Matt was a pleasant, nice and decent human being. Those are not always qualities associated with directors, and not adjectives I would use for a few I've known and a few I've worked along side. Matt was in his late 30/early 40s, and past the ego that sometimes drives young directors. He wasn't worried about his next movie, or making a fortune on this one. He knew the latter was unlikely, given the nature of the business.
He did not have an ego that needed to be stroked, and he didn't need to be king. He was a successful editor, and would have a career in the business regardless of the outcome of the film. He was comfortable.

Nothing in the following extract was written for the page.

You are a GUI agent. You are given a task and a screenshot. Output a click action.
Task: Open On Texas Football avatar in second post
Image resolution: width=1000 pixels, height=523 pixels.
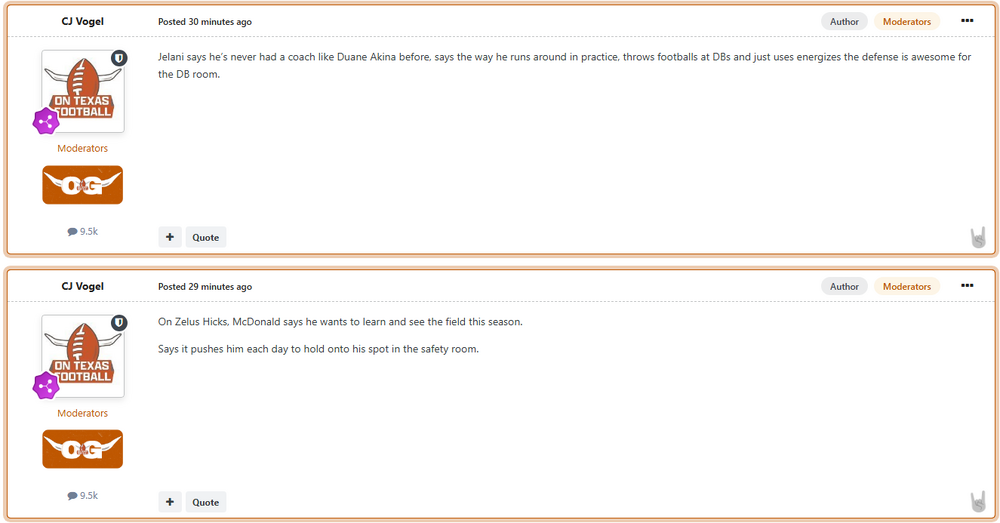coord(82,356)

Comfort is not always a good thing for a director or a movie. A movie often takes on the personality of the director, and comfort for a film crew can lead to overconfidence. A movie in production develops a psyche, it really does. Bits and pieces of the personalities involved go into that psyche the way parents, relatives, teachers and environment go into the psyche of a child.
It took a number of years in the business for me to come to my take on a production's psyche. Over the years, I have kept a close eye on how this forms, making sure things never got too heavy or, for lack of a better term, too light. Mostly, I have tried to 'biologically engineer' this psyche through the crew I hired.

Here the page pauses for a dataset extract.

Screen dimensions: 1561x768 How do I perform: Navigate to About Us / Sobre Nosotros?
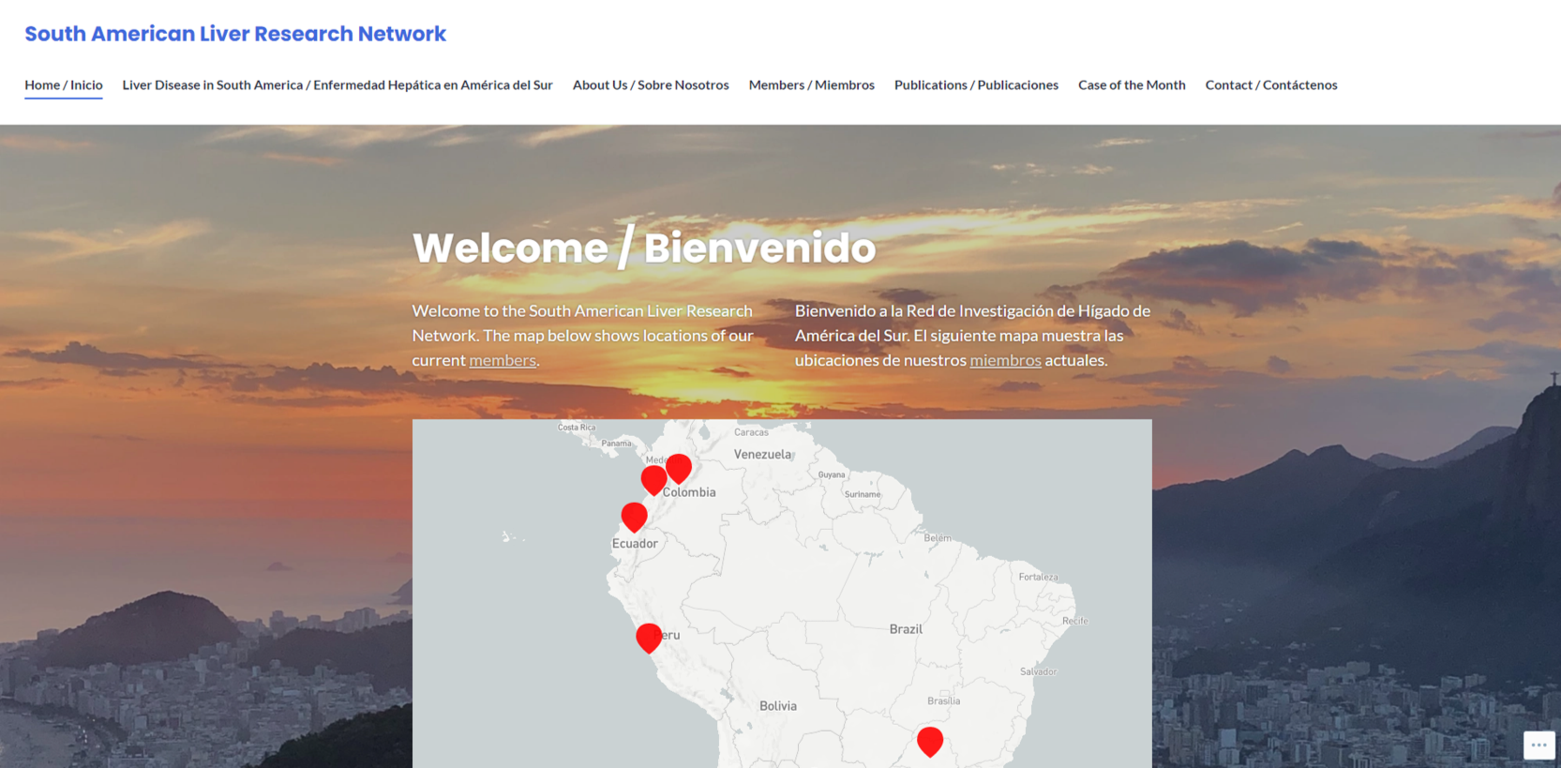(x=650, y=85)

Was this film a good fit for them, and how would they work with the other keys?
So, Matt added quiet and pleasant to work with to the mix. I was never a screamer as an AD, but I'm a Capricorn, and we tend to suck up air in the room. I'm much more laid-back now; I was much more front-and-center at that time.
You know JR and his main crew by now. If you missed it, check out When JB Met JR - Part 1 - The Birth of JB.
I had a Second AD I had worked with before named Julie, and I brought on Chris Kelley from my class as 2nd 2nd AD. This was a working relationship that would continue for some time, and CK (as we called him) and his personality would definitely be a part of the mix.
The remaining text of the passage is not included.